Dengan telah di ratifikasinya UN CRPD oleh DPR RI pada bulan November 2011 dengan UU No. 19 tahun 2011, mejadi tonggak sejarah penting dalam peningkatan program Perlindungan maupun Pemberdayaan Difabel sebagaimana di amanatkan dalam Conventin tersebut.
kabupaten Sukoharjo sejak tahun 2009 telah memliki Peraturan daerah tentang difabel yaitu Perda No. 7 tahun 2009 dan Perbup No. 21 tahun 201o sebagai petunjuk pelaksanaanya, hal inilah yang menjadi acuan pemrintah daerah untuk tidak lagi menggap remeh persoalan difabelitas (kecacatan) sehingga menjadi kewajiban semua Satuan Kerja Perangkat Daerah (SKPD) untuk memberdayakan difabel.
Paguyuban difabel SEHATI Kabupaten Sukoharjo senantiasa melakukan advokasi kebijakan terkait dengan Program perlindungan Sosial terhadap Difabel sampai tahun 2012 sudah ada beberapa kemajuan antara lain :
1. Jaminan Kesehatan bagi semua difabel baik kaya atau miskin
2. Adanya beberapa Kantor Pemerintah yang sudah ada Ramp, termasuk di Gedung Graha Satya Praja yang digunakan sebagai tempat kegiatan resmi, Pembangunan Puskesmas Tawangsari yang aksesibel, Gedung Perpustaan dan Arsip Daerah, RSUD.
3. Adanya Pemberdayaan Difabel melalui KUBE yang dialokasikan dana 300 juta untuk 10 KUBE.
4. Bupati Sukoharjomewajibkan semua BUMD untuk bisa menerima difabel bekerja di BUMD.
5. Adanya Perda No. 9 tahun 2010 tentang bangunan yang mensyaratkan Aksesibilitas dalam IMB.
6. Pemberdayaan difabel tidak hanya dilakukan oleh Dinas Sosial namun oleh Dinas yang lain, Dinas Koperasi UMKM ( pendampingan Koperasi difabel, permodalan UKM), Disnaker Pelatihan di BLK, Dishupinfokom pelatihan IT, Disperindag fasilitasi dengan Industri pemanfaatan kain Perca/BS, Dinas Kesehatan menyediakan kursi roda adaptif melalui Psioterafi yang sudah dilatih.
7.Terbentuknya Tim Monev Program Perlindungan dan Pemberdayaan DifabelBM) yang terdiri dari TP PKK, PMI, dan Stakeholder yang lain termasuk DPO ( organisasi Difabel)
8. Sukoharjo menjadi daerah yang dipercaya sebagai best practice untuk Program Perlindungan Sosial terhadap difabe oleh BAPPENAS, dan Pemerintah German melalui GIZ serta Pusat Kajian Disabilitas Universitas Indonesia.

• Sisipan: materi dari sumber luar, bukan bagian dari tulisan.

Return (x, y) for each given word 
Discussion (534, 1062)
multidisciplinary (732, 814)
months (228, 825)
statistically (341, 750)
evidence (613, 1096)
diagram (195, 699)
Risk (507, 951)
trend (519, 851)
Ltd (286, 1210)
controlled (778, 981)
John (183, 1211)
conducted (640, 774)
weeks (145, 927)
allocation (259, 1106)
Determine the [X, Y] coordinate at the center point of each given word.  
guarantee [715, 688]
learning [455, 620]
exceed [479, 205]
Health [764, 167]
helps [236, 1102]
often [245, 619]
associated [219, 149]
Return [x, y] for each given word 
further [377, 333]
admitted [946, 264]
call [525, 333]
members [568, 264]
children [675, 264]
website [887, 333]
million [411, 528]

Jadi Perlindungan Sosial terhadap Difabel bukan lagi menjadi tanggungjawab Dinas Sosial, difabelitas adalah persoalan semua orang karena semau orang tentu pernah dan akan difabel baik karena usia maupun penyakit serta kecelakaan, pada hakekatnya program pembangunan untuk semua termasuk difabel.
Dalam Perspektif pembangunan seharusnya orang dengan Difabelitas tidak dipandang disabiitasnya (Kecacatannya) namun harus di lihat dari abilitasnya (kemampuan) yang dimiliki, karena semau manusi pasti memiliki kemampuan berbeda-beda. Sehingga tidak lagi persoalan sosialnya saja yang menjadi persoalan namun juga persoalan lain pada umumnya.